[TASK STATEMENT]: Extract all of the entries and set them down verbatim.

[DATASET RECORDS]:
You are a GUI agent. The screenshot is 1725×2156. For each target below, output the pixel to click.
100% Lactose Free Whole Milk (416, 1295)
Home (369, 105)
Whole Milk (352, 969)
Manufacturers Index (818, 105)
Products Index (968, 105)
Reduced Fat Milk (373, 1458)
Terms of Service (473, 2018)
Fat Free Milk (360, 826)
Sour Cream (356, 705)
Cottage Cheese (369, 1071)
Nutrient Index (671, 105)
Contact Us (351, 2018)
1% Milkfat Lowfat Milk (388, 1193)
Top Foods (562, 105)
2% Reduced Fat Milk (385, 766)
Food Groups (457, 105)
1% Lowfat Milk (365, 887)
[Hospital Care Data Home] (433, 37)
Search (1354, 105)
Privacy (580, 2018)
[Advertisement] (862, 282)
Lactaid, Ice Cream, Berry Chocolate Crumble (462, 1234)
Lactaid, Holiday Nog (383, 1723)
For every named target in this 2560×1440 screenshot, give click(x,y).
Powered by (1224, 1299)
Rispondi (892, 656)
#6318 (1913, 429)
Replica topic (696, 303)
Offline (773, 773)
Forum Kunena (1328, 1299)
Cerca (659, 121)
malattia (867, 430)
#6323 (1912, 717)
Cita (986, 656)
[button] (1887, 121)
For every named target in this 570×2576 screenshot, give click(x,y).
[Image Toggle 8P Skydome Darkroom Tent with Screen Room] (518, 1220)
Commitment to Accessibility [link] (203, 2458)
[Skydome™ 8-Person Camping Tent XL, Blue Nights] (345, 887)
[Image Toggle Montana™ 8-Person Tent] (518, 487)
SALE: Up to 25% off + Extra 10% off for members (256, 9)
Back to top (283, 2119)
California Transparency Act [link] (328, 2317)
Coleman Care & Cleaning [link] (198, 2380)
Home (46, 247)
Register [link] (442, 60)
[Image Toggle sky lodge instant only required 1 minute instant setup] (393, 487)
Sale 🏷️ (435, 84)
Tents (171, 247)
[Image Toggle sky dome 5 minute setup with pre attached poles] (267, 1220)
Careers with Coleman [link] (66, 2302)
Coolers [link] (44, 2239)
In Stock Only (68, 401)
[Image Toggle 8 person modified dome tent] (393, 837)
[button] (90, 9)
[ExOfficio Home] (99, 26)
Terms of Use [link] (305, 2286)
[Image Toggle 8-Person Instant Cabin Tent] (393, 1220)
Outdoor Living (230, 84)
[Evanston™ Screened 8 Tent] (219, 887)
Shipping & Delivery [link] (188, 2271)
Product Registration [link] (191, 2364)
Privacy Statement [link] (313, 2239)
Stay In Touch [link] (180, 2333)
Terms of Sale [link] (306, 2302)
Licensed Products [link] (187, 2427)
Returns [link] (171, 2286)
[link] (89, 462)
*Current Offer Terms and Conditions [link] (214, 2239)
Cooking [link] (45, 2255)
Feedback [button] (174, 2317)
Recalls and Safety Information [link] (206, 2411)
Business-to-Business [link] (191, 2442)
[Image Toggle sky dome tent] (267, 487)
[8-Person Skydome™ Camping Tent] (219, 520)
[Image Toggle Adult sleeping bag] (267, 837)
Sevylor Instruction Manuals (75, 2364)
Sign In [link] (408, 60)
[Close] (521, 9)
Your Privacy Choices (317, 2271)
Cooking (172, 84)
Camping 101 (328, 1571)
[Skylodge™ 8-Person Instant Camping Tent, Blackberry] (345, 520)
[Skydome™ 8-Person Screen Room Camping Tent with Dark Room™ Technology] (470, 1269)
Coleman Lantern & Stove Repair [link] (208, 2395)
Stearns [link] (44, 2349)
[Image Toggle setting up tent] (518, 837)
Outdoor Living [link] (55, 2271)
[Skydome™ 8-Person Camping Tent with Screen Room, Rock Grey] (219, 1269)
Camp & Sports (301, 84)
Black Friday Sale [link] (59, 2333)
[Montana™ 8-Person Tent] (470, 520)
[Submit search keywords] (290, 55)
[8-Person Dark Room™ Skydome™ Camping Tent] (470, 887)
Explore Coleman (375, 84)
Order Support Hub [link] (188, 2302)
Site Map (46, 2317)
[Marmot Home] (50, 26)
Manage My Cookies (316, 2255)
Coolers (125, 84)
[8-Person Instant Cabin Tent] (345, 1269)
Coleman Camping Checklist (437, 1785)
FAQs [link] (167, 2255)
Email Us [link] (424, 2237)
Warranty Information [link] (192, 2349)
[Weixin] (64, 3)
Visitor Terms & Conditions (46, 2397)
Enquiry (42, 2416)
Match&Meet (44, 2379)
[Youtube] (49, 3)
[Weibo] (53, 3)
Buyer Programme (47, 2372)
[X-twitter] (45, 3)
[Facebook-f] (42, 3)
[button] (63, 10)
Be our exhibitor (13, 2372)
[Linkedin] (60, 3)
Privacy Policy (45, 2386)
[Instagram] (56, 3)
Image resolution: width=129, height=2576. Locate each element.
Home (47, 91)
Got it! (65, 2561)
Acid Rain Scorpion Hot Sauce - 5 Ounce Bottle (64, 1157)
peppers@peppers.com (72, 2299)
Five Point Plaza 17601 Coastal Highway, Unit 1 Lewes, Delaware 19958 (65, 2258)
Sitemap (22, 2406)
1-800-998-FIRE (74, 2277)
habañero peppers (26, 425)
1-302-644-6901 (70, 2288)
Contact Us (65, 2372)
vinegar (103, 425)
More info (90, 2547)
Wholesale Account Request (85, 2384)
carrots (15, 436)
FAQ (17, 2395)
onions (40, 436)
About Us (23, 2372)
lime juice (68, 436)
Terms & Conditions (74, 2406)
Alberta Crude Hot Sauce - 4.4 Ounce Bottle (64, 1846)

[RESPONSE TO THE TASK]:
You are a GUI agent. The screenshot is 1725×2156. For each target below, output the pixel to click.
100% Lactose Free Whole Milk (416, 1295)
Home (369, 105)
Whole Milk (352, 969)
Manufacturers Index (818, 105)
Products Index (968, 105)
Reduced Fat Milk (373, 1458)
Terms of Service (473, 2018)
Fat Free Milk (360, 826)
Sour Cream (356, 705)
Cottage Cheese (369, 1071)
Nutrient Index (671, 105)
Contact Us (351, 2018)
1% Milkfat Lowfat Milk (388, 1193)
Top Foods (562, 105)
2% Reduced Fat Milk (385, 766)
Food Groups (457, 105)
1% Lowfat Milk (365, 887)
[Hospital Care Data Home] (433, 37)
Search (1354, 105)
Privacy (580, 2018)
[Advertisement] (862, 282)
Lactaid, Ice Cream, Berry Chocolate Crumble (462, 1234)
Lactaid, Holiday Nog (383, 1723)
For every named target in this 2560×1440 screenshot, give click(x,y).
Powered by (1224, 1299)
Rispondi (892, 656)
#6318 (1913, 429)
Replica topic (696, 303)
Offline (773, 773)
Forum Kunena (1328, 1299)
Cerca (659, 121)
malattia (867, 430)
#6323 (1912, 717)
Cita (986, 656)
[button] (1887, 121)
For every named target in this 570×2576 screenshot, give click(x,y).
[Image Toggle 8P Skydome Darkroom Tent with Screen Room] (518, 1220)
Commitment to Accessibility [link] (203, 2458)
[Skydome™ 8-Person Camping Tent XL, Blue Nights] (345, 887)
[Image Toggle Montana™ 8-Person Tent] (518, 487)
SALE: Up to 25% off + Extra 10% off for members (256, 9)
Back to top (283, 2119)
California Transparency Act [link] (328, 2317)
Coleman Care & Cleaning [link] (198, 2380)
Home (46, 247)
Register [link] (442, 60)
[Image Toggle sky lodge instant only required 1 minute instant setup] (393, 487)
Sale 🏷️ (435, 84)
Tents (171, 247)
[Image Toggle sky dome 5 minute setup with pre attached poles] (267, 1220)
Careers with Coleman [link] (66, 2302)
Coolers [link] (44, 2239)
In Stock Only (68, 401)
[Image Toggle 8 person modified dome tent] (393, 837)
[button] (90, 9)
[ExOfficio Home] (99, 26)
Terms of Use [link] (305, 2286)
[Image Toggle 8-Person Instant Cabin Tent] (393, 1220)
Outdoor Living (230, 84)
[Evanston™ Screened 8 Tent] (219, 887)
Shipping & Delivery [link] (188, 2271)
Product Registration [link] (191, 2364)
Privacy Statement [link] (313, 2239)
Stay In Touch [link] (180, 2333)
Terms of Sale [link] (306, 2302)
Licensed Products [link] (187, 2427)
Returns [link] (171, 2286)
[link] (89, 462)
*Current Offer Terms and Conditions [link] (214, 2239)
Cooking [link] (45, 2255)
Feedback [button] (174, 2317)
Recalls and Safety Information [link] (206, 2411)
Business-to-Business [link] (191, 2442)
[Image Toggle sky dome tent] (267, 487)
[8-Person Skydome™ Camping Tent] (219, 520)
[Image Toggle Adult sleeping bag] (267, 837)
Sevylor Instruction Manuals (75, 2364)
Sign In [link] (408, 60)
[Close] (521, 9)
Your Privacy Choices (317, 2271)
Cooking (172, 84)
Camping 101 (328, 1571)
[Skylodge™ 8-Person Instant Camping Tent, Blackberry] (345, 520)
[Skydome™ 8-Person Screen Room Camping Tent with Dark Room™ Technology] (470, 1269)
Coleman Lantern & Stove Repair [link] (208, 2395)
Stearns [link] (44, 2349)
[Image Toggle setting up tent] (518, 837)
Outdoor Living [link] (55, 2271)
[Skydome™ 8-Person Camping Tent with Screen Room, Rock Grey] (219, 1269)
Camp & Sports (301, 84)
Black Friday Sale [link] (59, 2333)
[Montana™ 8-Person Tent] (470, 520)
[Submit search keywords] (290, 55)
[8-Person Dark Room™ Skydome™ Camping Tent] (470, 887)
Explore Coleman (375, 84)
Order Support Hub [link] (188, 2302)
Site Map (46, 2317)
[Marmot Home] (50, 26)
Manage My Cookies (316, 2255)
Coolers (125, 84)
[8-Person Instant Cabin Tent] (345, 1269)
Coleman Camping Checklist (437, 1785)
FAQs [link] (167, 2255)
Email Us [link] (424, 2237)
Warranty Information [link] (192, 2349)
[Weixin] (64, 3)
Visitor Terms & Conditions (46, 2397)
Enquiry (42, 2416)
Match&Meet (44, 2379)
[Youtube] (49, 3)
[Weibo] (53, 3)
Buyer Programme (47, 2372)
[X-twitter] (45, 3)
[Facebook-f] (42, 3)
[button] (63, 10)
Be our exhibitor (13, 2372)
[Linkedin] (60, 3)
Privacy Policy (45, 2386)
[Instagram] (56, 3)
Image resolution: width=129, height=2576. Locate each element.
Home (47, 91)
Got it! (65, 2561)
Acid Rain Scorpion Hot Sauce - 5 Ounce Bottle (64, 1157)
peppers@peppers.com (72, 2299)
Five Point Plaza 17601 Coastal Highway, Unit 1 Lewes, Delaware 19958 (65, 2258)
Sitemap (22, 2406)
1-800-998-FIRE (74, 2277)
habañero peppers (26, 425)
1-302-644-6901 (70, 2288)
Contact Us (65, 2372)
vinegar (103, 425)
More info (90, 2547)
Wholesale Account Request (85, 2384)
carrots (15, 436)
FAQ (17, 2395)
onions (40, 436)
About Us (23, 2372)
lime juice (68, 436)
Terms & Conditions (74, 2406)
Alberta Crude Hot Sauce - 4.4 Ounce Bottle (64, 1846)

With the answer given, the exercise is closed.